## EXERCISE OBJECTIVE
Print the range of lines that opens with the line containing "Screen dimensions: 1271x952" and closes with the last line of the listing. Include both ends; print nothing more.

## PROVIDED RECORDS
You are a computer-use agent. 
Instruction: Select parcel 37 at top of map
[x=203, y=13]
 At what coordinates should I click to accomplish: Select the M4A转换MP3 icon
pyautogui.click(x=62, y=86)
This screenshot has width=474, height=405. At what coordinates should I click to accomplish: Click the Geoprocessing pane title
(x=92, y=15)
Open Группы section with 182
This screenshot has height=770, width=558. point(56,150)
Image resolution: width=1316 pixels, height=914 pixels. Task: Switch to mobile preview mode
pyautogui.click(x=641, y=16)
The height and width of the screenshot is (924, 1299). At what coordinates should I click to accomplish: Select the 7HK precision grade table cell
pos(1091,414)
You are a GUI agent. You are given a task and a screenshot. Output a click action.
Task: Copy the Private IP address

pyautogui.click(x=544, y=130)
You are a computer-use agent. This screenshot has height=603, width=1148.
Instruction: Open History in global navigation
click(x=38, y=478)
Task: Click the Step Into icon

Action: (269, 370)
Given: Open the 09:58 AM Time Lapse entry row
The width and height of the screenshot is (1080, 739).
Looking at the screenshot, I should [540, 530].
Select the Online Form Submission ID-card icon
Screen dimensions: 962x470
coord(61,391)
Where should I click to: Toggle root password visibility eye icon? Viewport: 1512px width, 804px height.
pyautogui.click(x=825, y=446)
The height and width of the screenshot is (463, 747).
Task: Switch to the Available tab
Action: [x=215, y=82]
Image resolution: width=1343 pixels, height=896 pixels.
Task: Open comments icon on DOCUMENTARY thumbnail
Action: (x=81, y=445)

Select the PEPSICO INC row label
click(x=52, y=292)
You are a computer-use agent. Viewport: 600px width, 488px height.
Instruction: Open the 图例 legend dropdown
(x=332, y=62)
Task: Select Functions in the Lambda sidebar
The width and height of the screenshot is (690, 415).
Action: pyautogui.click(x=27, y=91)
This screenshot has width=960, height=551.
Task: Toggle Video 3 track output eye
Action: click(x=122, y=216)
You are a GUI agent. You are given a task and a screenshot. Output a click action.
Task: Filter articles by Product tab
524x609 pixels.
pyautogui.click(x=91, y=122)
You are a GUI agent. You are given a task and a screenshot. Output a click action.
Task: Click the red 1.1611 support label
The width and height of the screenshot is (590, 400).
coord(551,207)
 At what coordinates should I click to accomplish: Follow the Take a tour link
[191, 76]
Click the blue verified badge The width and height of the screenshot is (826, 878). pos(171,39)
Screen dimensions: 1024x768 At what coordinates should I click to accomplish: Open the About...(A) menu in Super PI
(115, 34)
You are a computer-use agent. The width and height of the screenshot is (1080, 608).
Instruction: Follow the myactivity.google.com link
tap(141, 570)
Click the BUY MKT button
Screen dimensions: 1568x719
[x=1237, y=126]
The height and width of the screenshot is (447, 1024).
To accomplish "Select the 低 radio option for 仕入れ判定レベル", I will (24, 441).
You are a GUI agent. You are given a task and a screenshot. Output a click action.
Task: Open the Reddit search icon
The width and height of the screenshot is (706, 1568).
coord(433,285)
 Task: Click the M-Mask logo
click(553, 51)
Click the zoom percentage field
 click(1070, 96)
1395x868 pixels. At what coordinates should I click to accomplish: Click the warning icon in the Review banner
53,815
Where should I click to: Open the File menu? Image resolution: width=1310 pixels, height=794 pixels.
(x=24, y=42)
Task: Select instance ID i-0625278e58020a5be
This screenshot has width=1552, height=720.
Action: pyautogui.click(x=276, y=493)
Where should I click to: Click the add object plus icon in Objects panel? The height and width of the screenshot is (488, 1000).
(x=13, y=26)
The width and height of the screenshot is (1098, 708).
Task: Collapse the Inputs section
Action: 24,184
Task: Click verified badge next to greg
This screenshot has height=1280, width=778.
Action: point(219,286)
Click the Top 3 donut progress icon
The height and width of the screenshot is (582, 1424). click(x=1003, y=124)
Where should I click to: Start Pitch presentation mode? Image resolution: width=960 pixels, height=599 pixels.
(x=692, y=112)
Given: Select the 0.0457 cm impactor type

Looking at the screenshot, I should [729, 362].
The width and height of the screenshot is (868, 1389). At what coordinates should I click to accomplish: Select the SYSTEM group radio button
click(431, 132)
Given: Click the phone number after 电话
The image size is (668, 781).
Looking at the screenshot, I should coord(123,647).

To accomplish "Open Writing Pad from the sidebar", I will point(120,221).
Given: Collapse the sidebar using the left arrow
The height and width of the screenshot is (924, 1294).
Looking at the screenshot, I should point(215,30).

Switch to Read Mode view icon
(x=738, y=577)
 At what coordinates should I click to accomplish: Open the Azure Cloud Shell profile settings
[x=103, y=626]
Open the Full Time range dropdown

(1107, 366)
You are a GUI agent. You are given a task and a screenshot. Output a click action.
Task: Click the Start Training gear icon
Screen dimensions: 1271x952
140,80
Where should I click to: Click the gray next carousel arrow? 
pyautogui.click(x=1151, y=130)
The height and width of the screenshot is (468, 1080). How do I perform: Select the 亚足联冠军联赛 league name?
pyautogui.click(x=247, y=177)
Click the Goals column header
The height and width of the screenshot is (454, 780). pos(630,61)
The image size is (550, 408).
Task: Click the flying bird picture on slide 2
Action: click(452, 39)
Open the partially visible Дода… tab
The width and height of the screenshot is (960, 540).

## YOUR SOLUTION
Screen dimensions: 1271x952
140,80
Where should I click to: Click the gray next carousel arrow? 
pyautogui.click(x=1151, y=130)
The height and width of the screenshot is (468, 1080). How do I perform: Select the 亚足联冠军联赛 league name?
pyautogui.click(x=247, y=177)
Click the Goals column header
The height and width of the screenshot is (454, 780). pos(630,61)
The image size is (550, 408).
Task: Click the flying bird picture on slide 2
Action: click(452, 39)
Open the partially visible Дода… tab
The width and height of the screenshot is (960, 540).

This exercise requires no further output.